Jalel Duranti: il ciclismo, l'integrazione e il futuro...

Tina Ruggeri Lunedì 08 Ottobre 2018 Interviste

Sale sul palco del Beghelli e il giorno prima del Giro dell'Emilia, in maglia azzurra. Il cittì Marino Amadori lo ha già selezionato più volte in maglia azzurra. Perché lo merita, perché è forte, tiene sul passo, ha lo spunto veloce e non a caso ha vinto i Giochi del Mediterraneo, la prova in linea. Non a caso perché, pur in maglia azzurra, i suoi tratti mediorientali tradiscono le sue origini.

durantiHa lo sguardo fiero dei beduini del Sahara e dei Cartaginesi che combatterono Roma. Jalel Duranti. L’origine nel suo nome. Metà tunisino e metà cremonese. Un amore, quello tra la mamma di origine tunisina e il papà di Soncino, nato tra le nebbie della pianura padana. I Giochi del Mediterraneo si disputano tra le nazioni che si affacciano sul Mar Mediterrano. E mai maglia ebbe spalle più consapevoli. “Eh già, pensavo non si notasse, ci sono tanti corridori dai tratti marcati, evidentemente io li ho più degli altri - racconta il corridore della Hopplà Petroli Firenze -. A metà Nord Africano, con la fierezza dei Cartaginesi e a metà padano, cresciuto a cous cous, gorgonzola, mostarda e torrone, a Cremona, tra allevamenti di vacche e corse di biciclette”.

La religione influisce sul tuo modo di vivere?
“Io sono ateo, mia mamma è di fede musulmana, credente ma non praticante, mio papà cattolico, da piccolo sono stato battezzato. Ma penso alle corse. Il ciclismo è la mia vita”.

Sei uscito un pò troppo tardi allo scoperto però, Jalel...
“Corro in bici, la passione di mio papà da quando sono giovanissimo. Le mie soddisfazioni me le sono prese in sella alla bici. Qualche vittoria pure. Quattro quest’anno, Firenze Viareggio compresa. A dire il vero ho fatto un pò troppo il lavativo e ora che c’è da impegnarsi, spero non sia troppo tardi. Sono al secondo anno elite. Al momento mi ha cercato soltanto la Colpack. Allestirà una squadra Continental. Serviva un corridore di fondo, di esperienza ed eccomi qui, pronto a tirare la baracca, come si dice in gergo, per la causa. Devo ringraziare la squadra bergamasca per la fiducia che ha riposto in me. Un pò di esperienza con i professionisti me la sono fatta, grazie soprattuto alle convocazioni in azzurro, nelle squadre miste under23, elite e professionisti. Magari qualcuno ti nota, capisce che a 24 anni sei ancora un corridore che ha molto da esprimere. Un po' di interesse l’ho ricevuto dopo aver vinto i Giochi del Mediterraneo, manifestazione che offre pur sempre una vetrina internazionale. Ripeto, a 24 anni non è vero che si è finiti. Ci sono atleti che hanno una maturazione differente, magari non solo fisica bensì anche di testa. Magari prima non ero pronto a fare sacrifici, adesso si. Poi sai, se cominci ad andare forte e impegnarti e magari prima avevi solo voglia di divertirti, ci si mettono di mezzo le malignità. Ecco ,spero di sfatare tutti questi luoghi comuni il prossimo anno, e che magari tra i professionisti, grazie all’esperienza in Continental si accorgano di me così come di altri. Un ciclismo che consuma i ragazzi per i primi 4 anni e poi li getta. Forse dobbiamo tutti tornare a meditare nuovamente sul ciclismo e su questo sistema”.
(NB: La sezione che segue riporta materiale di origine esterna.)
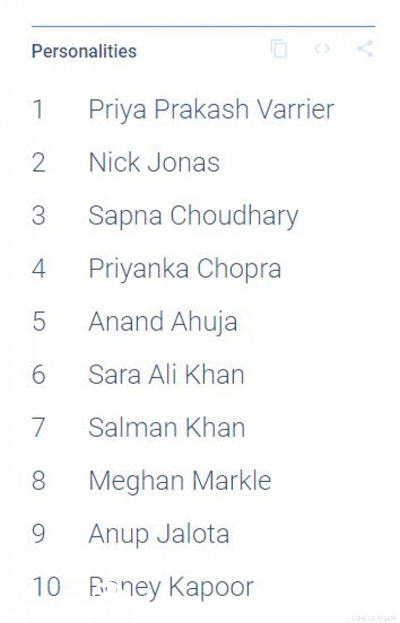Viewport: 400px width, 623px height.
Task: Select the Personalities heading
Action: tap(84, 51)
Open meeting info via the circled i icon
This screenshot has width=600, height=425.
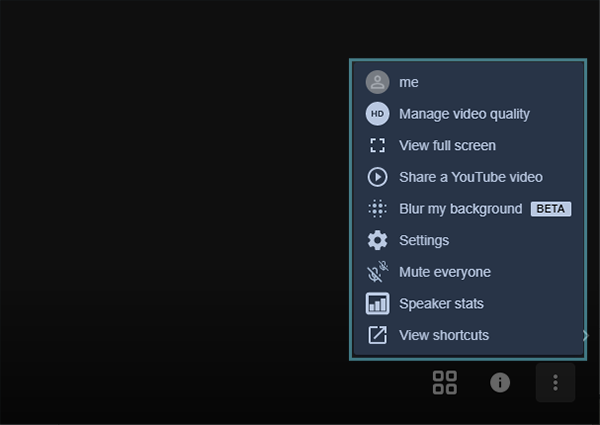click(500, 382)
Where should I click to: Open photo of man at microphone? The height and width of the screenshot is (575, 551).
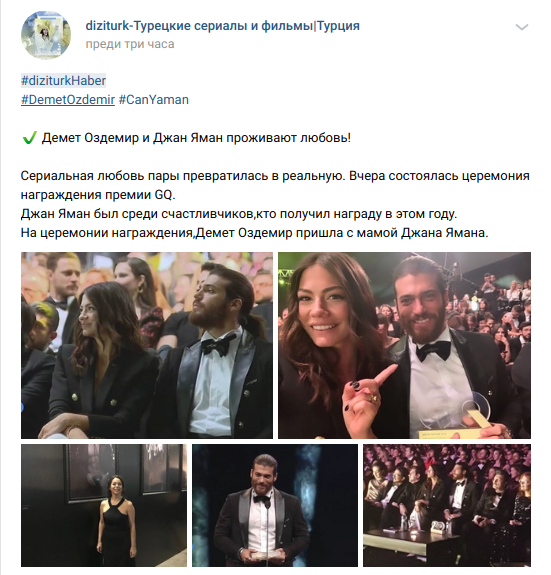click(275, 505)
Jalel Duranti, un nome che ricorda i souk di Tunisi, i sapori acri e pungenti, i colori sgargianti delle stoffe e delle spezie dei mercati coperti, il chiasso, i sapori forti del cous cous e le storie di migranti, sale in bici, orgoglioso di vestire l’azzurro e di pedalare per l’Italia, senza viaggi in navi clandestine, racconti di naufragi e amici dispersi in mare. Lui italiano lo è a tutti gli effetti e vive la sua integrazione per metà tunisina in silenzio e pedalando. In attesa di un posto al sole nel ciclismo.